Auch Hilfsorganisationen überlastet

Viele Hilfsorganisationen im Rhein-Kreis sind bereits voll in die bestehenden Flüchtlingsbetreuungen der Städte und Gemeinden eingespannt. So kann der DRK Kreisverband Neuss erst ab 1. Oktober die Betreuung am BBZ Grevenbroich übernehmen. Bis dahin versucht die Kreisverwaltung mit eigenem Personal, Schulsozialarbeitern und gemietetem Leihpersonal die Notunterkunft zu betreiben. Brügge hat deshalb für alle Amtsleitungen und weiteres Personal der Kreisverwaltung Rufbereitschaft angeordnet.

Die Verfügung der Bezirksregierung in dieser Größenordnung einfach an die kreisangehörigen Kommunen durchzureichen, war für Landrat Hans-Jürgen Petrauschke keine Alternative: "Unsere Städte und Gemeinden arbeiten selbst bereits bis zum Anschlag in der Flüchtlingsunterbringung. Wir sitzen alle im gleichen Boot."

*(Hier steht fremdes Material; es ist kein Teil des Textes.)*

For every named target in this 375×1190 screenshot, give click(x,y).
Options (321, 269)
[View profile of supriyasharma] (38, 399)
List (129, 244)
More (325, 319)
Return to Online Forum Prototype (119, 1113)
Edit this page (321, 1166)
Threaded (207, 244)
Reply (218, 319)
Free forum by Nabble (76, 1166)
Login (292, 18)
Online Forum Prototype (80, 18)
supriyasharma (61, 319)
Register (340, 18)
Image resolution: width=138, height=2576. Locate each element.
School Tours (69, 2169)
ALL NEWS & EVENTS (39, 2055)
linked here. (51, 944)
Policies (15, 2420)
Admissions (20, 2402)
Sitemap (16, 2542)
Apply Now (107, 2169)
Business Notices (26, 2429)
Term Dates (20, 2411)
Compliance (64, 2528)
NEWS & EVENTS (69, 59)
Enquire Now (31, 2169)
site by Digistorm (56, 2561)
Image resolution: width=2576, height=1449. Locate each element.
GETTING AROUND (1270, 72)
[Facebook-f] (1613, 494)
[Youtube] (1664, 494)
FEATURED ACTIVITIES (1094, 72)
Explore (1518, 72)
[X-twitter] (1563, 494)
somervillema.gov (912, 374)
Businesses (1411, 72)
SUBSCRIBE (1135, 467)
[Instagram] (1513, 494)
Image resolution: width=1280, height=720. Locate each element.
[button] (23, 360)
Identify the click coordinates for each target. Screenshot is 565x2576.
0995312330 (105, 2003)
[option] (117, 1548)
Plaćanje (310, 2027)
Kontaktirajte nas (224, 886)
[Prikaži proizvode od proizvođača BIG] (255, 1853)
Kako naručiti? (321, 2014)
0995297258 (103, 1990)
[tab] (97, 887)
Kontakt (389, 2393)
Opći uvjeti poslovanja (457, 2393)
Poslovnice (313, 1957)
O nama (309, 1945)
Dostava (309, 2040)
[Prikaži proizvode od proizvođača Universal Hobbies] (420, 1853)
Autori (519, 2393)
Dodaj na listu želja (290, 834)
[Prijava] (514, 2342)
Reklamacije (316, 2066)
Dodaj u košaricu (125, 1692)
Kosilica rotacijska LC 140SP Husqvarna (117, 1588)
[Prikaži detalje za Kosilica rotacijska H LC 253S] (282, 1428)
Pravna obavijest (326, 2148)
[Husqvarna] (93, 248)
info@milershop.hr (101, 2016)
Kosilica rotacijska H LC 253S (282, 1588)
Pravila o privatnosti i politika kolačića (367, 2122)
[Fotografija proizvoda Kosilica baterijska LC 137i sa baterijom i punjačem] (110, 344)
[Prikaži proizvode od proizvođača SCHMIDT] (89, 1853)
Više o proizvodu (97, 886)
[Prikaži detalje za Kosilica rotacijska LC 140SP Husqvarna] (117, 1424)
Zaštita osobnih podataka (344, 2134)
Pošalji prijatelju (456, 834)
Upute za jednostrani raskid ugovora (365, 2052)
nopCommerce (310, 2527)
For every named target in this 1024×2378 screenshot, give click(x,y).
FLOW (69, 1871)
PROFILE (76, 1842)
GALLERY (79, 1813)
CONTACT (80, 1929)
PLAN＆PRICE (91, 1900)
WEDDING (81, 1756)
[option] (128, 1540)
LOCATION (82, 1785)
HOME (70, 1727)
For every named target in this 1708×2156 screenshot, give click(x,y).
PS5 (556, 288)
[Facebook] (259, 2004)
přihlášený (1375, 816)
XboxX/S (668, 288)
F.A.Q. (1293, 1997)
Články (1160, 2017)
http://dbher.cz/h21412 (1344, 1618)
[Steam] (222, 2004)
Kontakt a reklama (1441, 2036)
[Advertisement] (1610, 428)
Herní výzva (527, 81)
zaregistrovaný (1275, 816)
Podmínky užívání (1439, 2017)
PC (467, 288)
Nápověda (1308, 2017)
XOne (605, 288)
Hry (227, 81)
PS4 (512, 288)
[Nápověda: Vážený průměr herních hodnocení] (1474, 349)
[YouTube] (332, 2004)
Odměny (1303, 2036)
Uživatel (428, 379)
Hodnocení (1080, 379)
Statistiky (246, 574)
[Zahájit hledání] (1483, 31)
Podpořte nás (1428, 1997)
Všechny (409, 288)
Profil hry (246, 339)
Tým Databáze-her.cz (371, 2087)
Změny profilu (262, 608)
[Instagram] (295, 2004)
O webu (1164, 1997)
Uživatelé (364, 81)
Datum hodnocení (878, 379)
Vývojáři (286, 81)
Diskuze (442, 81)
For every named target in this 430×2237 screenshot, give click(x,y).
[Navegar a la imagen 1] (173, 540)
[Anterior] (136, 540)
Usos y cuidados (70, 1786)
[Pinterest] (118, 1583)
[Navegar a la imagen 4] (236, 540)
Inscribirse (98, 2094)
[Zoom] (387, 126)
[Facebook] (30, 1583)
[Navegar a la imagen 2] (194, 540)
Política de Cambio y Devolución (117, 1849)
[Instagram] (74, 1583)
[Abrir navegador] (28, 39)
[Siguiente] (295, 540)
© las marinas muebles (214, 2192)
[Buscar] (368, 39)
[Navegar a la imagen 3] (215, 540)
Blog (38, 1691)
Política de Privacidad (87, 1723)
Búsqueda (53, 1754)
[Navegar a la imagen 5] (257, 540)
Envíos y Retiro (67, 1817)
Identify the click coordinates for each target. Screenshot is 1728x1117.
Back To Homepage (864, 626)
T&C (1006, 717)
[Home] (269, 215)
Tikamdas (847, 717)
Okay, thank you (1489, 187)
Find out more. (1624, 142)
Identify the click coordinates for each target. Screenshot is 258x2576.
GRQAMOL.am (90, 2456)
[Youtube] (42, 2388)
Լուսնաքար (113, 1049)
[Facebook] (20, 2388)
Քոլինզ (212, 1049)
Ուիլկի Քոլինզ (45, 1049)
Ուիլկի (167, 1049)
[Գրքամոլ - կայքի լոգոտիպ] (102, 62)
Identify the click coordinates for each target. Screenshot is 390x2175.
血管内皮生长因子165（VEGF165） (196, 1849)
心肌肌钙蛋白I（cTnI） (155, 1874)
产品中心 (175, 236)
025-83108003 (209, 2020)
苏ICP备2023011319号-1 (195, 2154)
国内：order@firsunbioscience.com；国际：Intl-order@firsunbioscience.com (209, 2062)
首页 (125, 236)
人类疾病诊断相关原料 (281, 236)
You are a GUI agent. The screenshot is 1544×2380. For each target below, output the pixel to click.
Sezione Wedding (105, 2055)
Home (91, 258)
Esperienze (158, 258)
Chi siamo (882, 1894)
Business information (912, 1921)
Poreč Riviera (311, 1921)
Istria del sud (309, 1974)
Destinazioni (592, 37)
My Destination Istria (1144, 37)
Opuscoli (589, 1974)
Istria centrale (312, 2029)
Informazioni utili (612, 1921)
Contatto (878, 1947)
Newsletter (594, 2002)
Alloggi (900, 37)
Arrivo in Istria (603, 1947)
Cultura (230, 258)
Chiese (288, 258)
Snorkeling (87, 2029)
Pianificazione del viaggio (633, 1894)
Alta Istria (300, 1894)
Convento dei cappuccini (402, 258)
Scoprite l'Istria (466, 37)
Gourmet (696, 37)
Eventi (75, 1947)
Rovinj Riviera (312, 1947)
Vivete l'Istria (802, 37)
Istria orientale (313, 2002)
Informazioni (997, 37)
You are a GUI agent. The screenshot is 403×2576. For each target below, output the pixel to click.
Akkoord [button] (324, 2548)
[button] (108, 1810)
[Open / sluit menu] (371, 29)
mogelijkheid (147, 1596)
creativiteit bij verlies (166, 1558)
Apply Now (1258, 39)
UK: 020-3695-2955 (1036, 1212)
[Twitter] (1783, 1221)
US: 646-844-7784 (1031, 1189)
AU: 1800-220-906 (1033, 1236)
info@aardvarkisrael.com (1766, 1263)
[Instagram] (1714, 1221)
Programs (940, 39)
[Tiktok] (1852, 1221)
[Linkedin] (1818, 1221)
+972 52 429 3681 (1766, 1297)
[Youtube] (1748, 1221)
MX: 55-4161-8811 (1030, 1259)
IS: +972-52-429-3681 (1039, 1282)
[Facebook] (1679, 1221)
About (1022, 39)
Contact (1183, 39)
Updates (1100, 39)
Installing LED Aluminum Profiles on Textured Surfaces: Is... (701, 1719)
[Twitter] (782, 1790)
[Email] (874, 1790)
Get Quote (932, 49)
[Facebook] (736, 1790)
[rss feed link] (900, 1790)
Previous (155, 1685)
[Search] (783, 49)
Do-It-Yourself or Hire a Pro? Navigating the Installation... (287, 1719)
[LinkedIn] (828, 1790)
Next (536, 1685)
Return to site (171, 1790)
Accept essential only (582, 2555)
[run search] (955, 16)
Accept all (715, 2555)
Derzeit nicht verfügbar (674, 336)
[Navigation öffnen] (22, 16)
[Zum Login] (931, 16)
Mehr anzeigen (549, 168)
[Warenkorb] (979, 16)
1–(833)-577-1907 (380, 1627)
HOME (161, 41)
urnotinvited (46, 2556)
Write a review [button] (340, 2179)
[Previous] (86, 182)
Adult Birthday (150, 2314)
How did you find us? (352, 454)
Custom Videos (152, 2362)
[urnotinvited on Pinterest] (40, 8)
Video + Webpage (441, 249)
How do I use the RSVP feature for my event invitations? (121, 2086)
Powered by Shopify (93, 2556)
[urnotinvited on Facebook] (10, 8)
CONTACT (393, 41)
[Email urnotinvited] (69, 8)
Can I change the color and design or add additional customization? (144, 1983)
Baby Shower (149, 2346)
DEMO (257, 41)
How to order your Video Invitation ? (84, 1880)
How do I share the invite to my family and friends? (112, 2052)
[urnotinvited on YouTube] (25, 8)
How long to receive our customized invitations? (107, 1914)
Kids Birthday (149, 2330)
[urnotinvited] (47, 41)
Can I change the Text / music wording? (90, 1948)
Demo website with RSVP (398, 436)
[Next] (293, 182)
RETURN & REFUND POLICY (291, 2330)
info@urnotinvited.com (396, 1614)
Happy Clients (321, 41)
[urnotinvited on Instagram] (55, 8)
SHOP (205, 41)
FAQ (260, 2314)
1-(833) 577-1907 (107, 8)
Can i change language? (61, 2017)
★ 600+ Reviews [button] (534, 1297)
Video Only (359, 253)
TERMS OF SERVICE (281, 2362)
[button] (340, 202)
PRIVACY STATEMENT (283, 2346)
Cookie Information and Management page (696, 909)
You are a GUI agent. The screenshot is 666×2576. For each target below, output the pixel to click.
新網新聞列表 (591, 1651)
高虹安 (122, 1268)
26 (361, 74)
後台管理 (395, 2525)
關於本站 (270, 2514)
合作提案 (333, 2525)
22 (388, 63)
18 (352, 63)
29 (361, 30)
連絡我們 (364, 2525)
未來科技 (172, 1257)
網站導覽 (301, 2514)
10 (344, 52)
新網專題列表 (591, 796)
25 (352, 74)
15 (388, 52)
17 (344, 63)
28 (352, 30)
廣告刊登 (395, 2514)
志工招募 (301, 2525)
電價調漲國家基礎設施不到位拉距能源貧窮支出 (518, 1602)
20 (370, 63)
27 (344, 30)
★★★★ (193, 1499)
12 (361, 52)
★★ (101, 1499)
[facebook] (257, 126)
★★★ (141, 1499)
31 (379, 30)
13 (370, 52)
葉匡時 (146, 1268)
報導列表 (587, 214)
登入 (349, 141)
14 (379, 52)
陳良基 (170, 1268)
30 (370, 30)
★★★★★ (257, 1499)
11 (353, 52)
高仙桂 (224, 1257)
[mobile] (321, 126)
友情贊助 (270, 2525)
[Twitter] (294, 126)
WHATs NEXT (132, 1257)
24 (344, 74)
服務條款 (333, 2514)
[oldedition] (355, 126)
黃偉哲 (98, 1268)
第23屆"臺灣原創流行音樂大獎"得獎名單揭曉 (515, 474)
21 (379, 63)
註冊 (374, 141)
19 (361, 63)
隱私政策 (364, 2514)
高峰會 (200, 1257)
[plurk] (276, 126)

Petrauschke wird kommende Woche die Bürgermeister erneut zu einem Krisen- und Koodinierungsgespräch ins Kreishaus einladen. Mit Hochdruck arbeiten Kreis und Kommunen angesichts zu erwartender, weiterer Eil-Verfügungen des Landes daran, weitere Quartiere für die Flüchtlingsunterbringung zu finden. Auch ein Ziel: die bisher belegten Turnhallen möglichst schnell wieder frei zu bekommen. Bis Februar sollen laut Bezirksregierung Düsseldorf die bestehenden Notunterkünfte vorgehalten werden. Doch niemand weiß genau, was die nächsten Tage und Wochen noch bringen werden.

Bürgertelefon

Die Kreisverwaltung richtet ab Montag ein Bürgertelefon unter der Rufnummer 02181/601-1000 von montags bis donnerstags, 7 bis 18 Uhr, und freitags bis 15.30 Uhr ein. Von Kleidungs- und Sachspenden bittet die Kreisverwaltung zunächst abzusehen, da man bedarfsgerecht auf die vollen Lager der Hilfsorganisationen zurückgreifen möchte.